The issue of race has infused the case from the beginning, with many black leaders charging that Hunt, a black man, was being railroaded for the rape and murder of a white woman.

"That was the problem in this case," Eversley said in a sermon. "Folks thought they knew. The prosecutors thought they knew. The police thought they knew.... They didn't know squat. It happens when you combine racism with arrogance and with ignorance."

A new suspect was charged with the killing last week, and the court order that released Hunt stated that Willard E. Brown confessed that he acted alone when he raped and killed Sykes.

Brown was identified after DNA testing found a match between him and the semen collected from the crime scene.

An eight-part series by the Winston-Salem Journal last month documented flaws in the case against Hunt, showing that police used questionable tactics and witnesses to focus on him as a suspect. The series also explained how authorities changed their theory of the crime when DNA evidence showed in 1994 that Hunt did not rape Sykes.

The series pointed out another downtown rape, in 1985, in which the victim had identified Brown but decided not to press charges. As recently as last month, the police still believed that Brown was in prison when Sykes was killed, though a recent check with the records division of the N.C. Department of Correction revealed that Brown had been released two months before Sykes' murder.

This would never have happened, Eversley said, if Hunt had been white and accused of raping and killing a black woman.

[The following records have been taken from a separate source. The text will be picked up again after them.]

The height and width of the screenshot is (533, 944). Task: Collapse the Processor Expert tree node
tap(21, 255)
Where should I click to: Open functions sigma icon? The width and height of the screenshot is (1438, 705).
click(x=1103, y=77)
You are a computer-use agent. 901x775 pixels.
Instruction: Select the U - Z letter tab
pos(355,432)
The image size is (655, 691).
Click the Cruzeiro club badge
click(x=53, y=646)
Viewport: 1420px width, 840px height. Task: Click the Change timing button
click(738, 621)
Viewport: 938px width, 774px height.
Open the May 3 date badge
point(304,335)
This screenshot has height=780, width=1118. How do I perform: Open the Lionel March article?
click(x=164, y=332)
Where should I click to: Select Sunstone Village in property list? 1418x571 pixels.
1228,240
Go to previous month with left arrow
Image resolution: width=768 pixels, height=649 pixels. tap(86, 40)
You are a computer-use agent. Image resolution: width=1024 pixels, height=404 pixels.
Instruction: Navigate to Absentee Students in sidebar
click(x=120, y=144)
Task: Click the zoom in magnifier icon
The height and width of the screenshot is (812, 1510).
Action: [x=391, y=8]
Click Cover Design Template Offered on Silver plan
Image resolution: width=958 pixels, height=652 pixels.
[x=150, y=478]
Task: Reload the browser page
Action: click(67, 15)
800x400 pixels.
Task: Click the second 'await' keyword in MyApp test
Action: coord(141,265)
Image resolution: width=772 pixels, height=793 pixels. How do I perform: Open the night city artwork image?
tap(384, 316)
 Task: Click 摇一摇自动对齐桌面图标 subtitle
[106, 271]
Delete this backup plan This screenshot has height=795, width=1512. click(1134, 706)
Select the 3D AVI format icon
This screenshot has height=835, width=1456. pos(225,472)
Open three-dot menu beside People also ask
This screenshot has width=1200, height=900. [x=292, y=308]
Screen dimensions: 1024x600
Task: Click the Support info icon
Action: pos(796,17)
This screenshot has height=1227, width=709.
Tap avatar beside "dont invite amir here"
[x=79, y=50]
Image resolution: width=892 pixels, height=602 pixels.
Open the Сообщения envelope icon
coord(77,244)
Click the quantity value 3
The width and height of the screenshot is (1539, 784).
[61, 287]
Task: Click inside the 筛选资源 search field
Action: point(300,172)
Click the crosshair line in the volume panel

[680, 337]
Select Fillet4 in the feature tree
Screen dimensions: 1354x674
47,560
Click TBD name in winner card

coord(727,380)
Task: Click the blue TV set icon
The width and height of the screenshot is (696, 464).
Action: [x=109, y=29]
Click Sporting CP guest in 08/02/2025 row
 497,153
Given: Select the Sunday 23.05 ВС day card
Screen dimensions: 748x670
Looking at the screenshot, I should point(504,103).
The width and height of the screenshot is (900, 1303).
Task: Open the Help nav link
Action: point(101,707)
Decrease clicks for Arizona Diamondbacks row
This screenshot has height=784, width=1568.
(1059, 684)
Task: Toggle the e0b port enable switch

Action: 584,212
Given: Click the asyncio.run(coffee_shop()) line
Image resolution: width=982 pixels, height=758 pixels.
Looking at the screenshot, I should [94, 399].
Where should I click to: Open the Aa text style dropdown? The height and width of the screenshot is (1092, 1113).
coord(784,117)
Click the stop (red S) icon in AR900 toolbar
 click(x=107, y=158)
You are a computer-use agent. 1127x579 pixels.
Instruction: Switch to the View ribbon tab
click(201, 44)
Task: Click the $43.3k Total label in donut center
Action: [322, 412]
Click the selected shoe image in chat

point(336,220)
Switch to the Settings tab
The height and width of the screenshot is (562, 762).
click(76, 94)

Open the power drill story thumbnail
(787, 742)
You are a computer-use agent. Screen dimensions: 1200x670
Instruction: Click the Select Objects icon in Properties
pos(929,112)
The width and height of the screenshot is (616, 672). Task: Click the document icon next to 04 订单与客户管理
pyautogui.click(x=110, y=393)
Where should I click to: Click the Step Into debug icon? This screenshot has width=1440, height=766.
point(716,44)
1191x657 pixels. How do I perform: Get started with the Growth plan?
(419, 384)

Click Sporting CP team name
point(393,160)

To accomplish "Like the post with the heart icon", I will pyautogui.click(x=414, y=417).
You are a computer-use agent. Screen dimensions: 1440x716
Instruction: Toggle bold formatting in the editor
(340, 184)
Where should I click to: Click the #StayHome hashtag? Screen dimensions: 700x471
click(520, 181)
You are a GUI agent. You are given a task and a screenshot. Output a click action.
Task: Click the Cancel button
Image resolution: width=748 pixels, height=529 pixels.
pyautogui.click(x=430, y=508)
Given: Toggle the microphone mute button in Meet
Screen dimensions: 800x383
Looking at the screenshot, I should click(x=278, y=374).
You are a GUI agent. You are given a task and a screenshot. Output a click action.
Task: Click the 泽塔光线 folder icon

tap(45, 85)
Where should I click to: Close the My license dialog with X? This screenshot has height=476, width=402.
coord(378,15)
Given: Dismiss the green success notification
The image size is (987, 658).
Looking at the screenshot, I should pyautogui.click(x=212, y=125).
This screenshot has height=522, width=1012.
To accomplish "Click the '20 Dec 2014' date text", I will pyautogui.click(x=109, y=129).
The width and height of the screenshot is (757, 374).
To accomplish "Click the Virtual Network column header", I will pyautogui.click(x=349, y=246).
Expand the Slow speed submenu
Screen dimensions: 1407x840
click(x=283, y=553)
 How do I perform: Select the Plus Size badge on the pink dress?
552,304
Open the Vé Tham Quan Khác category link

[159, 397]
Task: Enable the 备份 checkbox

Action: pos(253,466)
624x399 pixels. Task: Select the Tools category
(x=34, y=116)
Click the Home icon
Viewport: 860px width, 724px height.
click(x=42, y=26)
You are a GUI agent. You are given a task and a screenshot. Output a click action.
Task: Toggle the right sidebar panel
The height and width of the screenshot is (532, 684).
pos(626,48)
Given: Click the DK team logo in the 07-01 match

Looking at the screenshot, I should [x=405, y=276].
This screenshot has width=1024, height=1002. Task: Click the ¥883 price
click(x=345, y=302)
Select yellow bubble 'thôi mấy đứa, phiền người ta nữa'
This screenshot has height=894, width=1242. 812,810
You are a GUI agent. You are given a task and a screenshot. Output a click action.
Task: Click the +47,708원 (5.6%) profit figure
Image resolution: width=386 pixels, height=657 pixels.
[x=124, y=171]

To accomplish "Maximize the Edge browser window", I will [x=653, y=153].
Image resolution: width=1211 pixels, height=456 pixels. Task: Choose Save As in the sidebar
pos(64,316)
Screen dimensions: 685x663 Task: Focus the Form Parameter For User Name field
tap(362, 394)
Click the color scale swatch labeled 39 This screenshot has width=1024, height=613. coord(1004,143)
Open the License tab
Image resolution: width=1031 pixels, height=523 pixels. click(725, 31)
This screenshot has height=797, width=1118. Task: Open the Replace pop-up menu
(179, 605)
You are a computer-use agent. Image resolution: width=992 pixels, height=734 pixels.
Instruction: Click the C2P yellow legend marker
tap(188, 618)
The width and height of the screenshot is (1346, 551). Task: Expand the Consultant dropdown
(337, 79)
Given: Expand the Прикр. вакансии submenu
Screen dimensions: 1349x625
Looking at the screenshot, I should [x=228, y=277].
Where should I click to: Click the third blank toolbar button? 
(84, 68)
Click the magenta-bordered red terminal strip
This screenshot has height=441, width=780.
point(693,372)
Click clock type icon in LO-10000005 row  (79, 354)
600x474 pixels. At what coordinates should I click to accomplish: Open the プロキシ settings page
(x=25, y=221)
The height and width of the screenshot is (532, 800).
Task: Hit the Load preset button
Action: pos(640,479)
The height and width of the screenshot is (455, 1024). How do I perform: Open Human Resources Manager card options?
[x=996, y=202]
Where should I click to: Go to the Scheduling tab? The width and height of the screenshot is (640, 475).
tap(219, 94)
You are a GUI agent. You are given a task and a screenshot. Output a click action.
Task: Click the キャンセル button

"You cannot reverse this case...," he said. "You expect black people to accept the illegitimacy of this system that victimizes them every day."

I. Beverly Lake Jr., the chief justice of the N.C. Supreme Court, convened the N.C. Actual Innocence Commission last year to propose reforms that aimed at preventing wrongful convictions.

In a brief interview from Pamlico County, where he is vacationing, Lake said he was unsure about the role that racism may have played in Hunt's case. However, what he has read disturbs him.

"We certainly need to adapt to make sure we're doing everything ... that something like this doesn't happen again," he said.

The commission has proposed new procedures for police to follow to reduce mistakes by eyewitnesses. The Winston-Salem police used questionable methods during the investigation that led to Hunt's arrest, according to the Journal's series about the case.

For example, the commission recommends that the investigating officer should not be the one to conduct a lineup because he might inadvertently give hints to a witness about the suspect's identity. In Hunt's case, the lead detective conducted the lineups.

District Attorney Tom Keith of Forsyth County and Police Chief Linda Davis said that prosecutors and police detectives are improving their procedures to prevent the type of mistakes that led to Hunt's imprisonment.

Hunt said yesterday that he was adjusting to his freedom. He said he sometimes walks out his front door just to see if he can. He touches himself or his wife to make sure he is not dreaming.

April Hunt said she loves that she can cook breakfast for her husband, and that she does not have to drive hours before she can see him.

"I just feel real blessed," she said.